Я заказал мастики и съел ее с холодным, шипящим в пиале шербетом. Я сидел у самой развилки двух узких улиц и смотрел, как красятся в окошке второго этажа проститутки, чьи аляповато разукрашенные будки появятся потом между шатрами фокусников и шарлатанов; карлик Шоваль, злой местный клоун, взялся уже подпускать им снизу шпильки, и каждая удачная острота сопровождалась взрывом хохота. Пронзительный, с металлической ноткой голос; и еще, невзирая на свой крохотный рост, он был хорошим акробатом. Он говорил беспрестанно, даже и в стойке на голове, и увенчал репризу двойным сальто. Гротескное, густо набеленное лицо и губы, подведенные помадой в приросшую к лицу ухмылку. В другом углу за плотным занавесом сидел Фарадж, предсказатель судеб, с магическим набором инструментов: песок, чернила и чудной такой, покрытый шерстью шарик, вроде как бычье яйцо, только шерсть была черной. Необычайно красивая проститутка присела перед ним на корточки. Он уже успел измазать ей ладошку чернилами и теперь убеждал, что без гаданья ей никак не обойтись.
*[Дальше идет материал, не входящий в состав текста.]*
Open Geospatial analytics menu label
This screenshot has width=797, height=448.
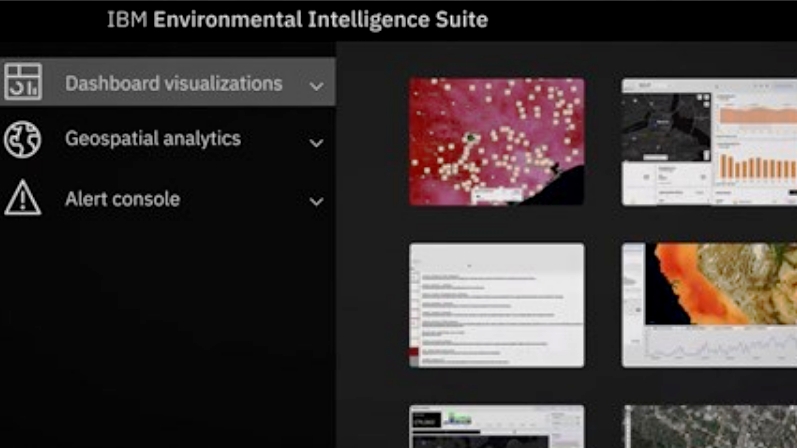coord(153,139)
Маленькие сценки из уличной жизни. Старуха, сумасшедшая и уродливая, вдруг выскакивает на улицу, словно ведьма, и принимается изрыгать проклятия столь ужасные, что у всех проходящих мимо кровь стынет в жилах и воцаряется мертвая тишина. Глаза налиты кровью и блестят, как у медведя, из-под шапки спутанных седых волос. Юродивых здесь считают своего рода святыми, и ни у кого не хватает смелости попытаться ее унять — ведь проклятия могут пасть на голову любого, и тогда ему придется худо. Внезапно из толпы выскакивает маленький замурзанный оборвыш и тянет ее за рукав. Она успокаивается будто по мановению волшебной палочки, он уводит ее обратно в проулок — и праздник смыкается над памятью об этом инциденте, как зарастающая кожа.